While incarcerated, Boudin published articles in the Harvard Educational Review ("Participatory Literacy Education Behind Bars: AIDS Opens the Door," Summer 1993, 63 (2)) and in Breaking the Rules: Women in Prison and Feminist Therapy by Judy Harden and Marcia Hill ("Lessons from a Mother's Program in Prison: A Psychosocial Approach Supports Women and Their Children," published simultaneously in Women & Therapy, 21), Boudin also co-founded AIDS Committee for Education (ACE) inside the prison in 1988 with other incarcerated women including Katrina Haslip and Judith Alice Clark to provide accurate education on living with HIV. During this time, she earned a master's in adult education from Vermont College, then the women's college of Norwich University.

Boudin also wrote and published poetry while incarcerated, publishing in books and journals including the PEN Center Prize Anthology Doing Time, Concrete Garden, and Aliens at the Border.
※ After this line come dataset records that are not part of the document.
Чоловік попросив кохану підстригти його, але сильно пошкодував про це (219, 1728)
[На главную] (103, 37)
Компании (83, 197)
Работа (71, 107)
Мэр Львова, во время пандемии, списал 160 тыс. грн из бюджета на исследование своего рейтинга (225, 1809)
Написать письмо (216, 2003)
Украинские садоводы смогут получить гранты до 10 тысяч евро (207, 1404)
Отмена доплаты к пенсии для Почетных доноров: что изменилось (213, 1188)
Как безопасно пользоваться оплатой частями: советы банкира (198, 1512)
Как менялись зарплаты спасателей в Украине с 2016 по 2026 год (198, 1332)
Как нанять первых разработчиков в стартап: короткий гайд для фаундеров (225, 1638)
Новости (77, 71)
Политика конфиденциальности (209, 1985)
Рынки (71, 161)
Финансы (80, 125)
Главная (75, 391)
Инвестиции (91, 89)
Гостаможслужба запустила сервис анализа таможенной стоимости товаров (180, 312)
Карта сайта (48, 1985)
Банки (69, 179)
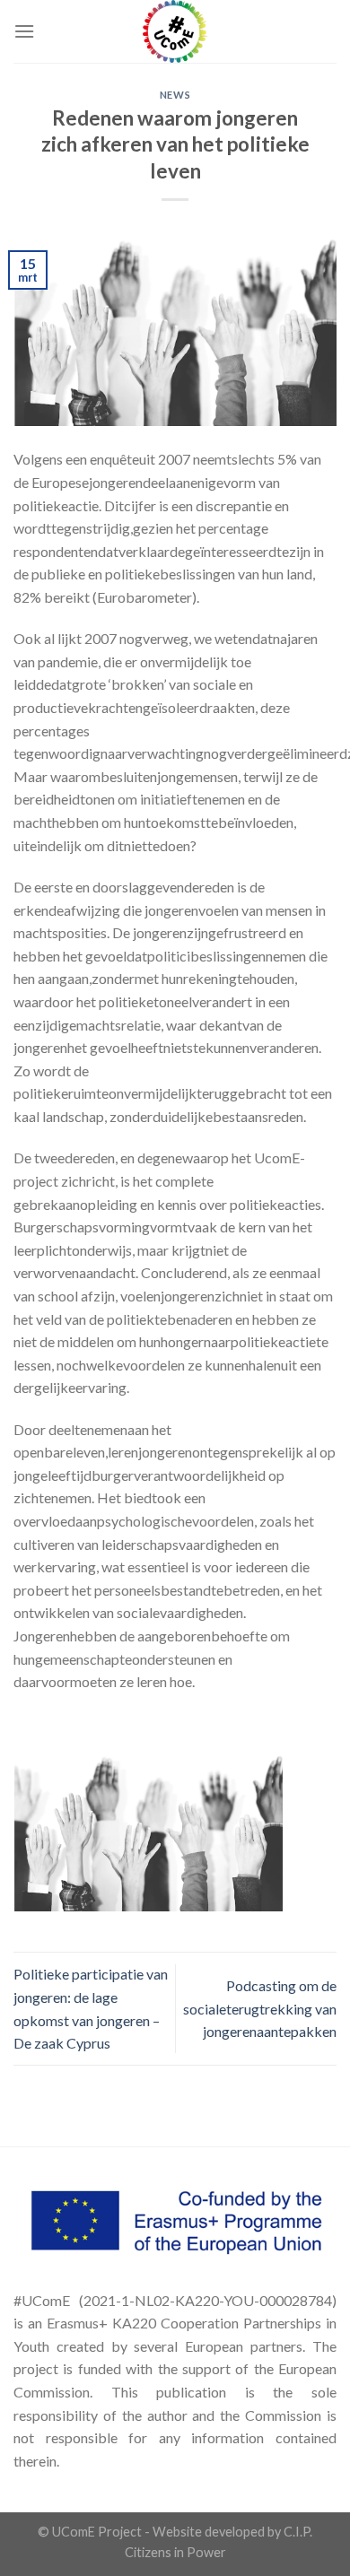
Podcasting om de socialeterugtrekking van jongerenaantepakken (260, 2008)
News (175, 94)
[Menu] (24, 31)
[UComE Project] (175, 31)
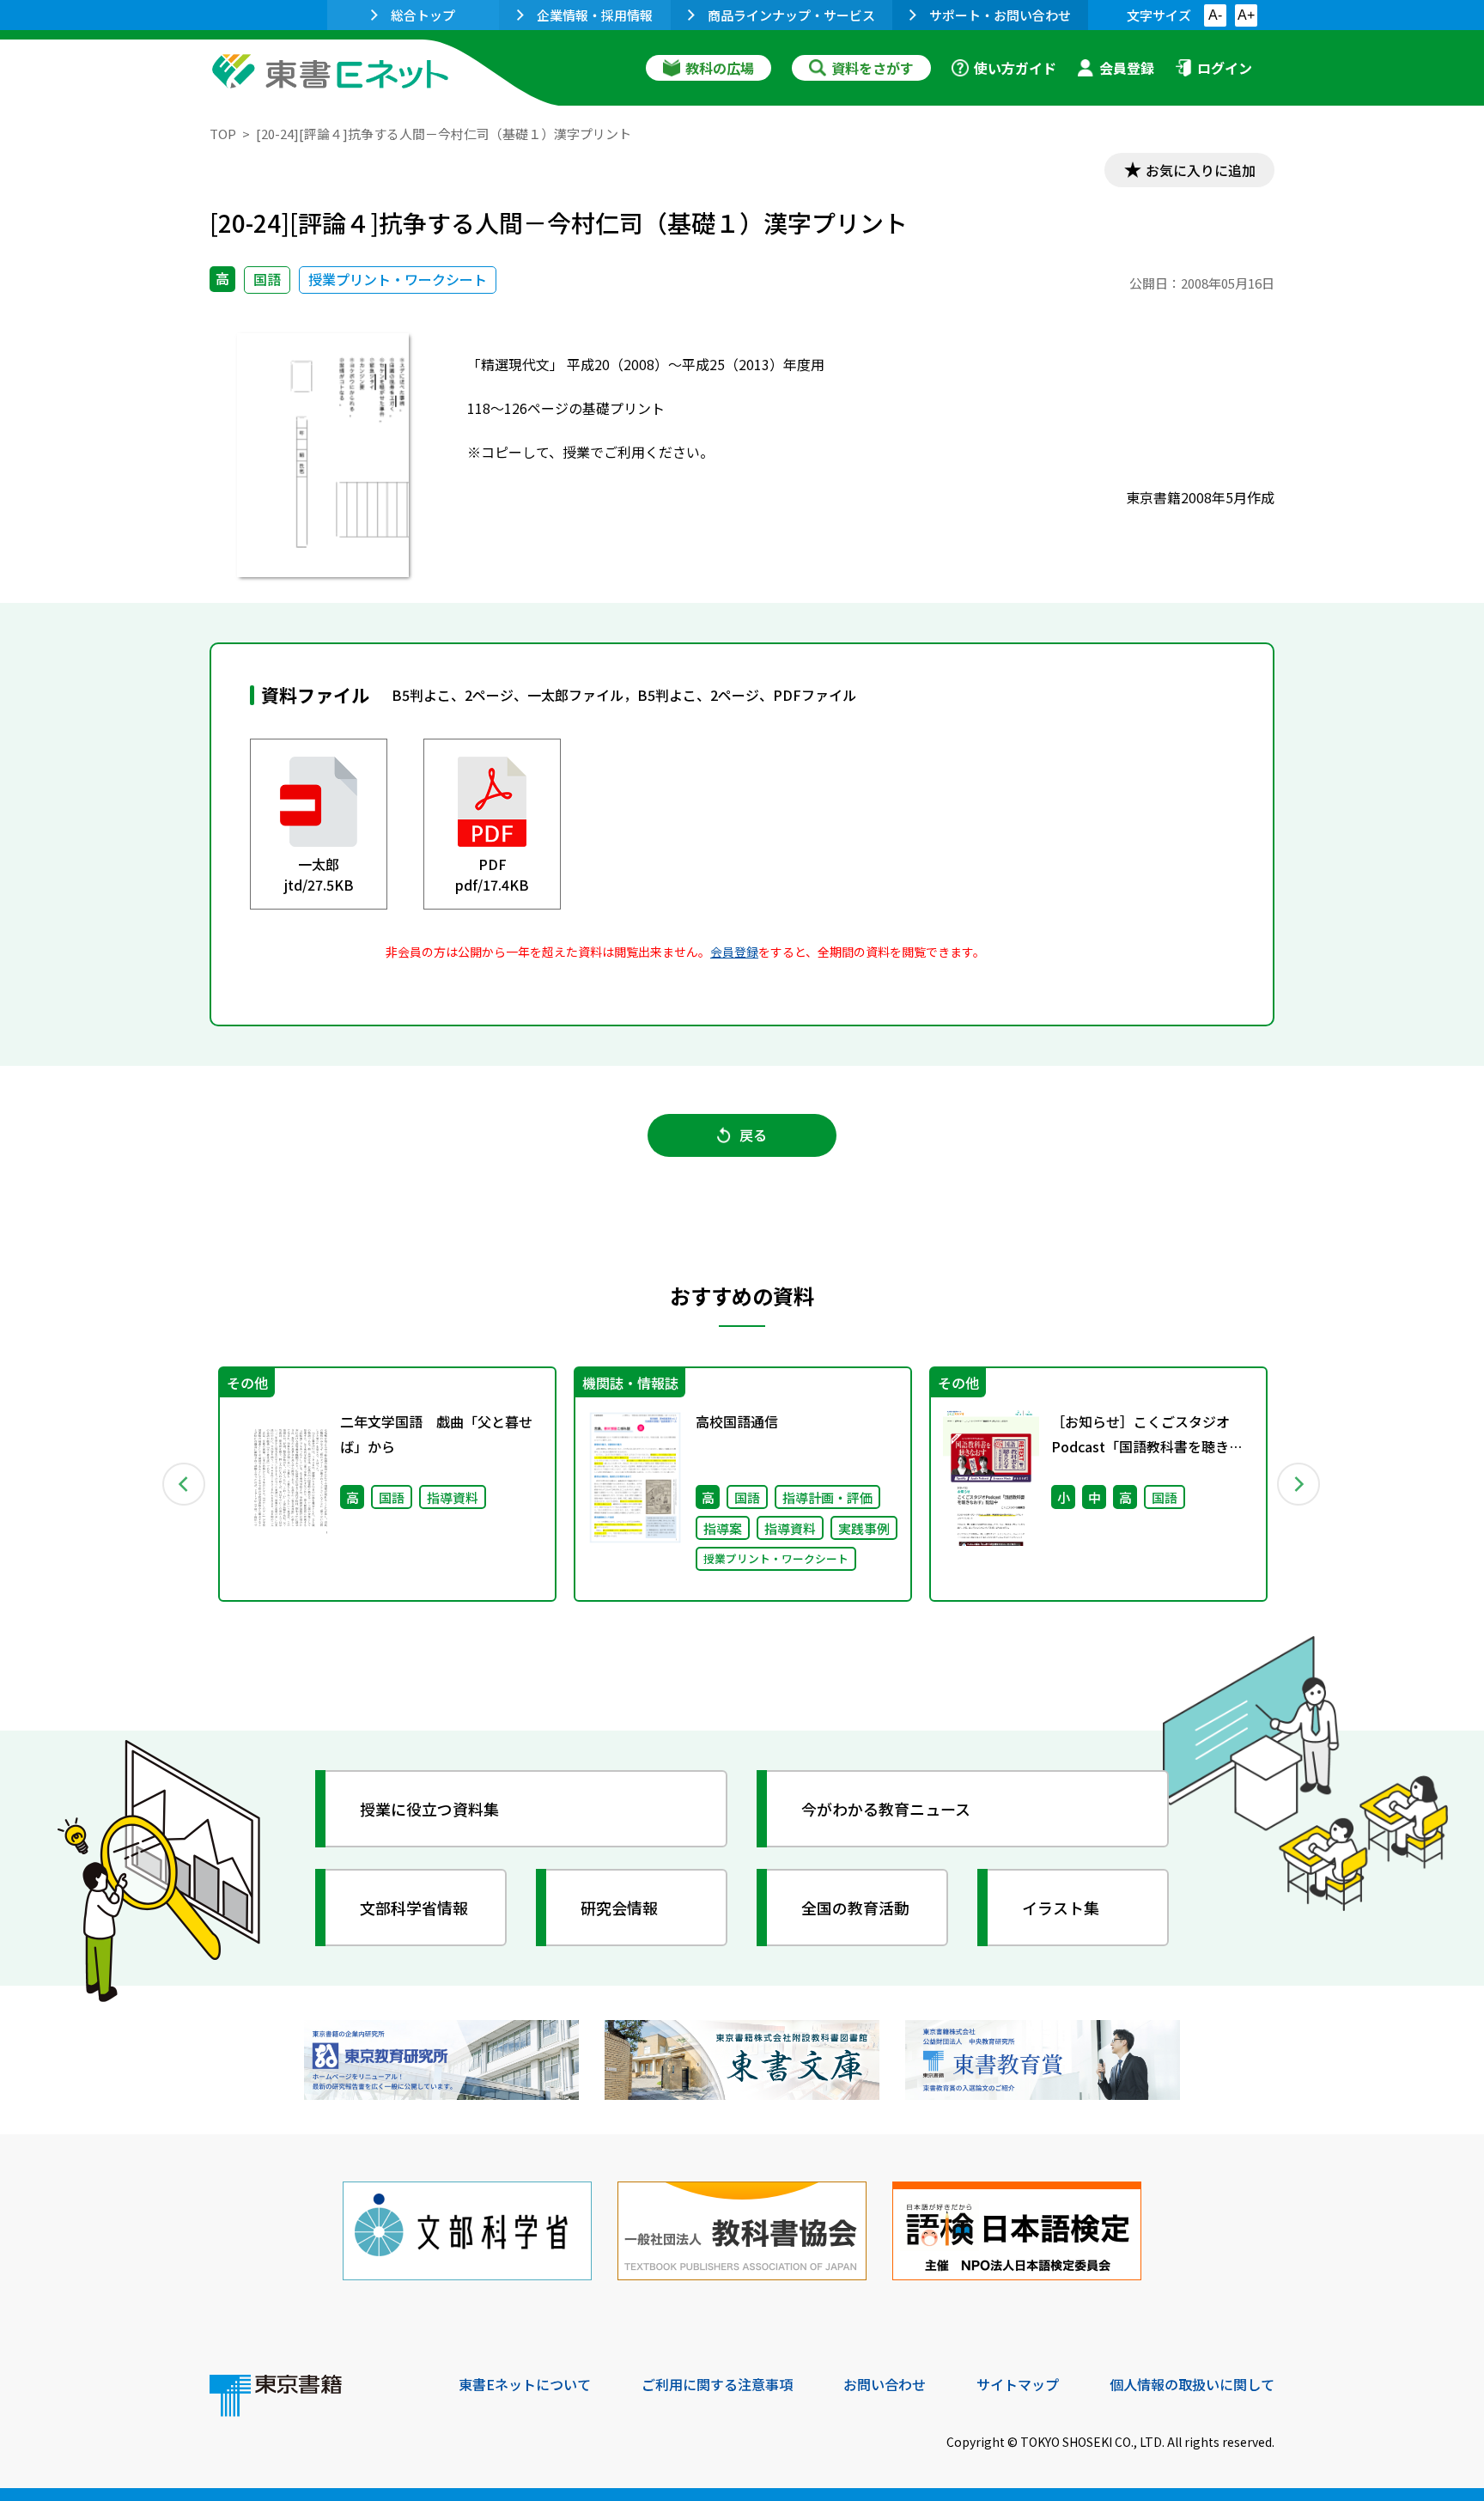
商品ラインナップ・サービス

She won an International PEN prize for her poetry in 1999.

Boudin and Roslyn D. Smith contributed the piece "Alive Behind the Labels: Women in Prison" to the 2003 anthology Sisterhood Is Forever: The Women's Anthology for a New Millennium, edited by Robin Morgan.

After almost 23 years' imprisonment, Boudin was granted parole on August 20, 2003, in her third parole hearing. She was released from the Bedford Hills Correctional Facility on September 18, 2003.

==Life after prison==
After her release from prison, Boudin accepted a job in the HIV/AIDS Clinic at St. Luke's-Roosevelt Hospital Center, meeting the work provisions of parole that required active job prospects. Later, she founded the Coming Home Program at the Spencer Cox Center for Health at Mt. Sinai/St.Luke's Hospital in Morningside Heights, which provides health care for people returning from incarceration.
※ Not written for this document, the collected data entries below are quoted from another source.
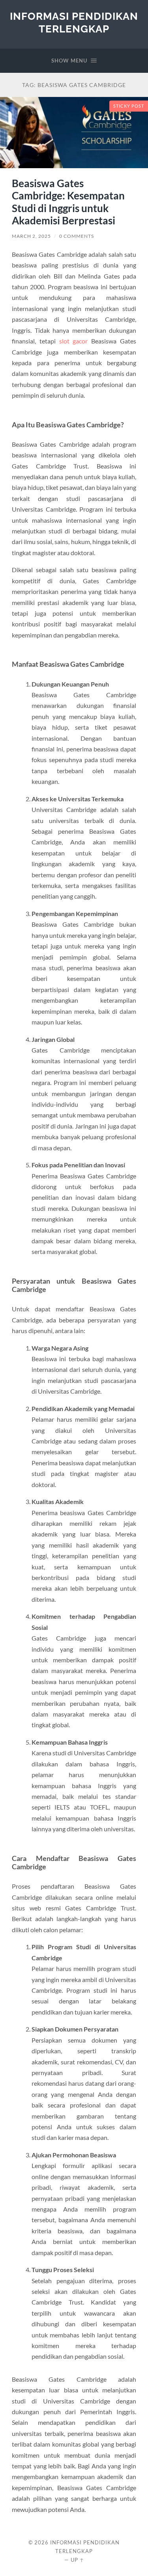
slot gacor (73, 341)
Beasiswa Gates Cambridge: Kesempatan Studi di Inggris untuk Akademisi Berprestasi (68, 202)
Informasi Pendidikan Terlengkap (74, 22)
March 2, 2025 (31, 236)
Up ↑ (77, 2560)
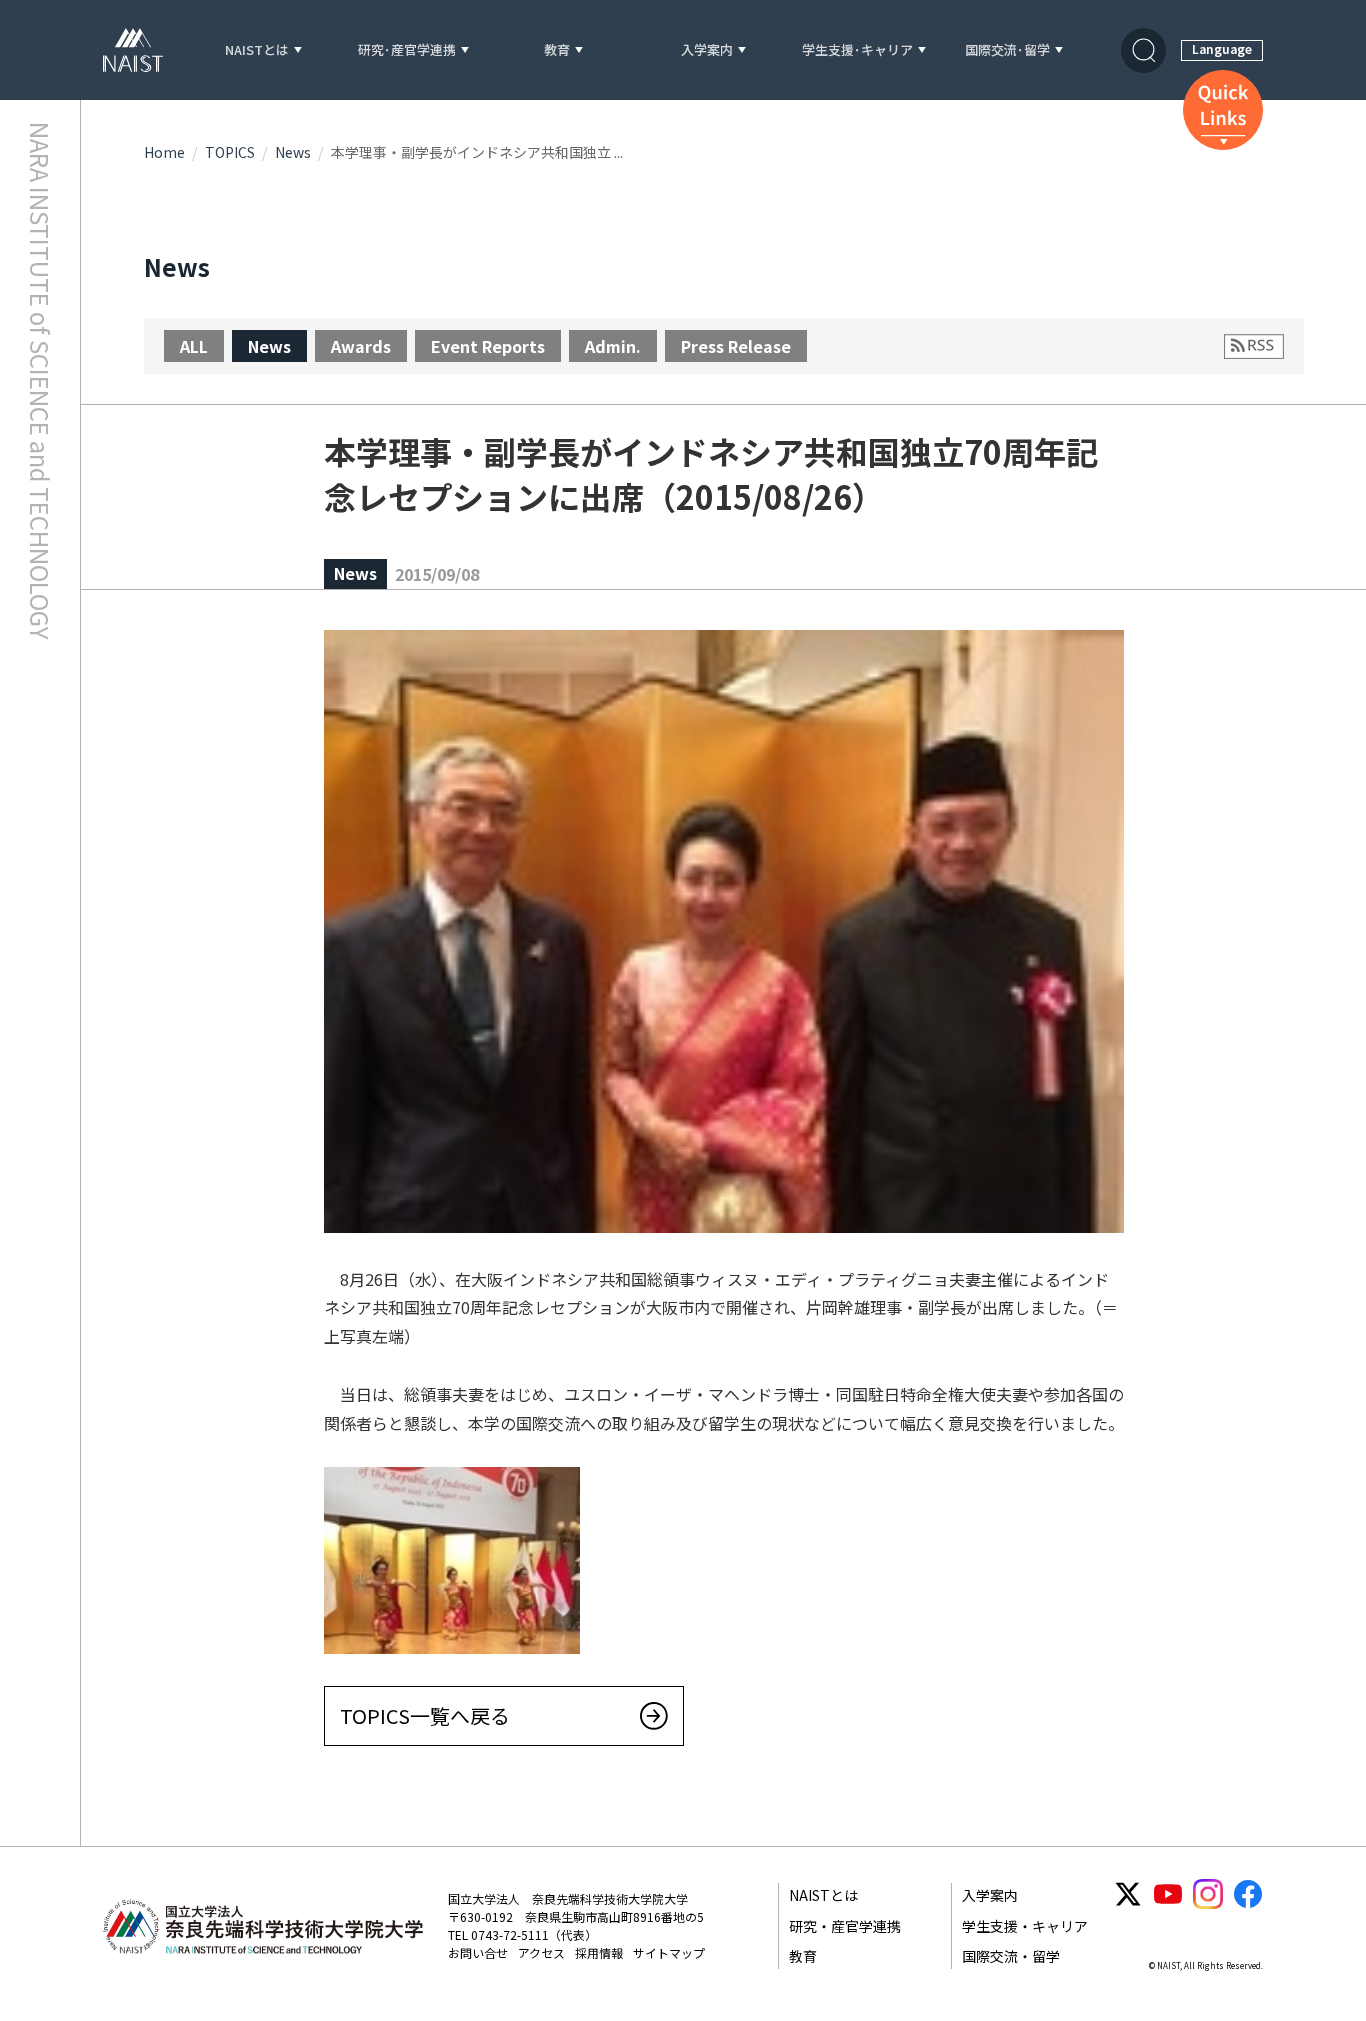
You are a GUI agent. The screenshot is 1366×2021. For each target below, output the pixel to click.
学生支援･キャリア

In May 2004 Boudin published an essay in the Fellowship of Reconciliation's publication Fellowship. In it, she expressed remorse for her participation in the Brink's robbery, which she described as "horrific." She received an EdD from Columbia University Teachers College in 2007.

===Columbia University===
Boudin was named an adjunct professor at the Columbia University School of Social Work, where she was the co-director and co-founder of the Center for Justice at Columbia University. Her appointment was controversial due to her guilty plea to a felony murder charge and her past participation in a group which carried out terrorist attacks in the United States. However, an opinion piece in the Columbia Daily Spectator stated that she took responsibility for her crimes and successfully rehabilitated herself. Columbia School of Social Work Associate Dean Marianne Yoshioka, who hired Boudin for the adjunct-professor post in 2008, stated Boudin had been "an excellent teacher who gets incredible evaluations from her students each year." In 2013, she was Sheinberg Scholar-in-Residence at New York University School of Law. The law school has maintained a video of her Sheinberg lecture.

===In popular culture===
Boudin was a model for the title role in David Mamet's play The Anarchist (2012). She also was a model for Willy Holtzman's Off-Broadway play Something You Did (2008). Boudin was an inspiration for the character Merry in Philip Roth's American Pastoral.

==Death==
On May 1, 2022, Boudin died in New York City at the age of 78. According to her son, Chesa Boudin, Boudin had been battling cancer for seven years.